# Some people have all the luck!



## SteveK (Apr 24, 2002)

The wife recorded Rosie's last show yesterday on UTV. She was watching it last night and I overheard some of the prizes *each* member of the audience was getting for being there at the last show.

I walked into the room and noticed a "black box" on Rosie's desk. It was the last - and best - prize of them all. Each member of the audience got a brand spanking new Series 2 TIVO box!!

 

Like I said....some people have all the luck.

SteveK


----------



## Chris Blount (Jun 22, 2001)

I know!!! I couldn't believe that. I saw the box on her desk and immediately knew it was a TIVO but when she said that everyone in the audience was getting a TIVO 2 I just about fell out of my chair. Lucky scumbags.


----------



## Scott Greczkowski (Mar 21, 2002)

Gee when I went all's I got was a lousy Koosh Ball.

Anyone else been to that set? I could not believe how SMALL it was!


----------



## Karl Foster (Mar 23, 2002)

How many of the audience will go to activate it and get pissed off when they learn there is a monthly fee?


----------



## Adam Richey (Mar 25, 2002)

Perhaps Rosie got a payoff for getting all of these Tivo's for everybody and Tivo thought most of them would activate for the $10 a month charge? HEHE.


----------



## EvanS (Mar 27, 2002)

but REALLY folks - isn't this the LEAST they deserve?
I mean, they DID sit thru Rosie's show!!!! A Tivo seems like small reward to me...

:ewww:


----------



## DarrellP (Apr 24, 2002)

I work with a guy who's a Beta tester for TIVO, hold on to your seats, you've got some cool things coming your way!


----------



## DarrellP (Apr 24, 2002)

Before you ask "What?", I could tell you, but I'd have to kill you, sorry.


----------



## jrjcd (Apr 23, 2002)

i guess i should warn the moderators of my only major pet peave in life....

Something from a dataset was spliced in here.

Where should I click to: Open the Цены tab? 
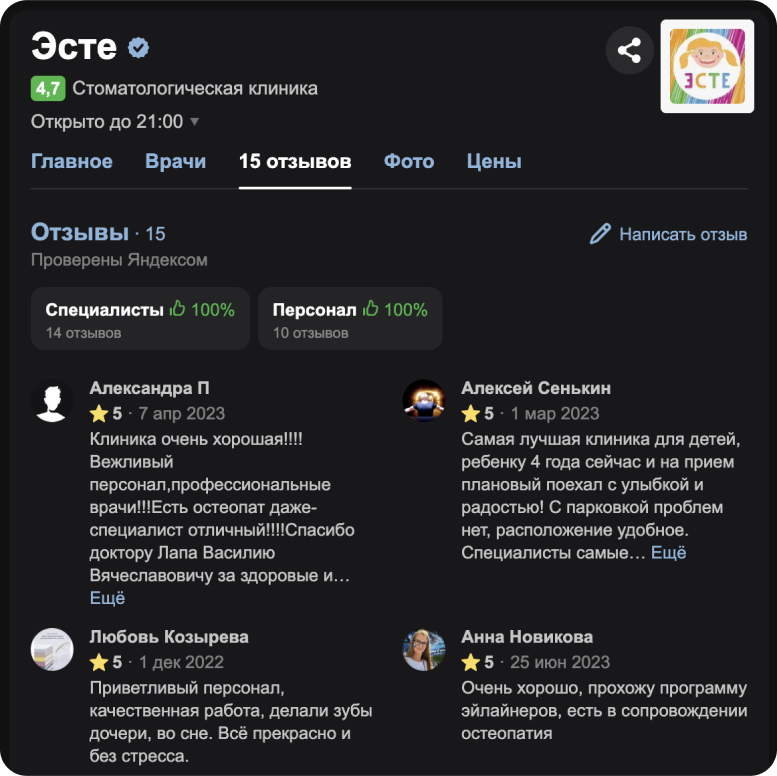coord(494,162)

it is EXTREMELY discourtious for anyone to drop little nuggets like that without the intent of following thru-if you have inside information to share, then feel free to share it(it's one of the reasons i frequent boards like this), but if you have information and you can't share it for WHATEVER reason, then be polite and KEEP IT TO YOURSELF!!!!!besides the pointlessness of it(little games like this DON'T get people excited-it just an irritant), it's also just plain rude...

off my soapbox...


----------



## MarkA (Mar 23, 2002)

They deserved it for what they had to watch!


----------



## Dennis K (May 18, 2002)

I'm with you Jack...

But in this case it's no secret. DarrellP's hint is way too obvious. The Series 2 DirecTiVo includes a small compressor and refrigeration compartment. It's dual-function is too keep the internal CPU, HDs etc cool and you can keep up to a six-pack of your favorite beverage chilled at the same time!


----------



## Guest (May 24, 2002)

> _Originally posted by karl_f _
> *How many of the audience will go to activate it and get pissed off when they learn there is a monthly fee? *


If anyone "gives away" a brand new TiVo without the service they're just baiting a commercial hook.

Rosie's rich enough so the difference in price between a couple of hundred TiVo's subbed and unsubbed shouldn't have been a problem. If the TiVo's were unsubbed shame on her for pandering for TiVo. I'm sure there was a special deal on the pricing anyway.


----------



## Ryan (Apr 24, 2002)

Remember monthly or lifetime are options for Tivo subs. Do they still offer the annual?

Considering this farewell show was sure to be a ratings winner, perhaps Tivo wrote off some or all of the costs of harware and/or subscription as advertising.


----------



## Guest (May 24, 2002)

She'll say Record that to your hard drive!


----------



## Guest (May 24, 2002)

Was it the Stand alone version or the Strap on version?


----------